5 Performance Review Questions to Ask Your Employees at Year-End Meetings

Many small business owners have no formal employee performance review process, and unfortunately, that means they are missing out on growth opportunities for employees and the business.

Unlike traditional performance reviews that focus solely on “areas for improvement”, small business owners should use this one-on-one time with employees to not only give feedback, but also to hear from the employees. Everyone has different experiences with the company and the customer, and these conversations can be a valuable way to gain intel that will boost your employees’ performance and your bottom line.

Here are five performance review questions to ask your employees so you can get the most from your year-end reviews:

1. How did you feel the past year went?

This question allows you to address any problems as well as successes for the employee in the past year. It is the most standard part of a review, and it’s there for a reason. Besides an opportunity to give feedback, it also serves to provide standard and fair evaluations and raises/bonuses.

2. Are there any areas for development or improvement that you see?

Getting employees to think about their own improvement can help give them ownership over their performance. Maybe there is a training they would like to attend or a new program they would like to learn. Or maybe they want to find a mentor, within the company or externally.

3. What would you like to see your team/department/function do in the next year?

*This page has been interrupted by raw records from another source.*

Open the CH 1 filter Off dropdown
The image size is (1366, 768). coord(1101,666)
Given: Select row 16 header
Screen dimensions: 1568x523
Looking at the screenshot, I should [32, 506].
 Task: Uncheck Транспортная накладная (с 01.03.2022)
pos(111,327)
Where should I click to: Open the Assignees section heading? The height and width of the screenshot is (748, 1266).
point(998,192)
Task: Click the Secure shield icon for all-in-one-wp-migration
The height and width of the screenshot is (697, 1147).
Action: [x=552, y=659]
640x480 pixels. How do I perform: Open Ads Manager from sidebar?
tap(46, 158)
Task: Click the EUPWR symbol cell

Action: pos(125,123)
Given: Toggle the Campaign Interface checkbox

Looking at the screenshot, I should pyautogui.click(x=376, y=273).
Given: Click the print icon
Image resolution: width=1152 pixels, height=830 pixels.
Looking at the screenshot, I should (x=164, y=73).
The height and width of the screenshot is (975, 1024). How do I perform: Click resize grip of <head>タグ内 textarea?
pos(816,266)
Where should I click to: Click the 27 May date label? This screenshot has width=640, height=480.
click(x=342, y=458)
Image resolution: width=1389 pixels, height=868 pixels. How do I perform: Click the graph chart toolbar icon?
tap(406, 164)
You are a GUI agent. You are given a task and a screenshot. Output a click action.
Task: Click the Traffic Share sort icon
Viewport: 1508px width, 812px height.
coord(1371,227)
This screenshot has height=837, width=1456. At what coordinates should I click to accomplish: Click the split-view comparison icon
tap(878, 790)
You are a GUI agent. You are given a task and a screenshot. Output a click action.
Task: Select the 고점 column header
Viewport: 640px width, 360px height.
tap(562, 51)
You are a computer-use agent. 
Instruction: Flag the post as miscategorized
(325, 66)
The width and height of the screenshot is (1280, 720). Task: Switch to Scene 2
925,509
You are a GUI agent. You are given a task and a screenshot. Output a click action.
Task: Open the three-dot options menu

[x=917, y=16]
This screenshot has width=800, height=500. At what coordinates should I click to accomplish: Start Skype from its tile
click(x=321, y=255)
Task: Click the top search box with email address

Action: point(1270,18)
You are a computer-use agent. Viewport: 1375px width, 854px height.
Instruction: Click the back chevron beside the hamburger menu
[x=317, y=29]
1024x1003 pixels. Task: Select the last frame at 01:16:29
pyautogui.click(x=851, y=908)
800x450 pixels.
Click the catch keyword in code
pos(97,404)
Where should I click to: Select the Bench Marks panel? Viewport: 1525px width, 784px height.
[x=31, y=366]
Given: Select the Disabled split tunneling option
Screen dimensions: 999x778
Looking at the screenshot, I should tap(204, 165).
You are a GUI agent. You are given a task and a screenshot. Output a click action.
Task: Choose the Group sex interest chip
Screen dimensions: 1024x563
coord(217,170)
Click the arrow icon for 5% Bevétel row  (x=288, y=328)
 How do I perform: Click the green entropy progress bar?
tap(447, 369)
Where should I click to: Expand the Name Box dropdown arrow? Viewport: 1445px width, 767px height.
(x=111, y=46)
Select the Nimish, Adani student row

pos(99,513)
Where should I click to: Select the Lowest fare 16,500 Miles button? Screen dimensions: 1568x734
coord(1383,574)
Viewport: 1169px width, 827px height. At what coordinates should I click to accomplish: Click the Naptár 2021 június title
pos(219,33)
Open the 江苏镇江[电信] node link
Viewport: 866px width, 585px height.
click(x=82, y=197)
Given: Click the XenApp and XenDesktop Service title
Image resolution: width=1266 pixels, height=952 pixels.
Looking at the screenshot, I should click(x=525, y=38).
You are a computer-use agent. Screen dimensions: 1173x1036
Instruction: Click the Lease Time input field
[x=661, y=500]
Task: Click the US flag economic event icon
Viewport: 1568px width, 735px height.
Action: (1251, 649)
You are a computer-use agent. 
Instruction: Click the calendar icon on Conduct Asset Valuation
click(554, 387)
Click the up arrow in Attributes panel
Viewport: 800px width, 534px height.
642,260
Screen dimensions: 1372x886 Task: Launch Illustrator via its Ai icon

Whether or not you’ve already set specific company goals, this question can help with business planning for the next year. To get the most from this question, try to get employees to be specific, whether big or small ideas. Events to participate in, charities to contribute to, team-building outings, new software, new products, or new priorities may emerge during the conversation.

4. What is your biggest pain point in your job?

Not all employees complain when there is a frustrating aspect of their job, so you may not know where the internal pain points and roadblocks are. For example, employees may be frustrated at having to provide clients with their personal cell number for when they are out of the office. In this case, you could consider investing in a second business line service, such as NetLines. Not all problems may be as easy to solve, but at least you’ll know what they are!

5. What do you see as our customer/client/user’s biggest pain point with our product/solution/service?

You may already know your business’s problem areas, but even still, you may get some surprising answers to this question. And the results can be illuminating. Is your website too difficult to navigate? Is there a packaging problem? Answers to this question can help drive priorities in the coming year. Year-end performance reviews are a must for small business owners. You need to stay agile and adapt quickly, and your employees may have valuable ideas and information that you won’t know without formally asking them.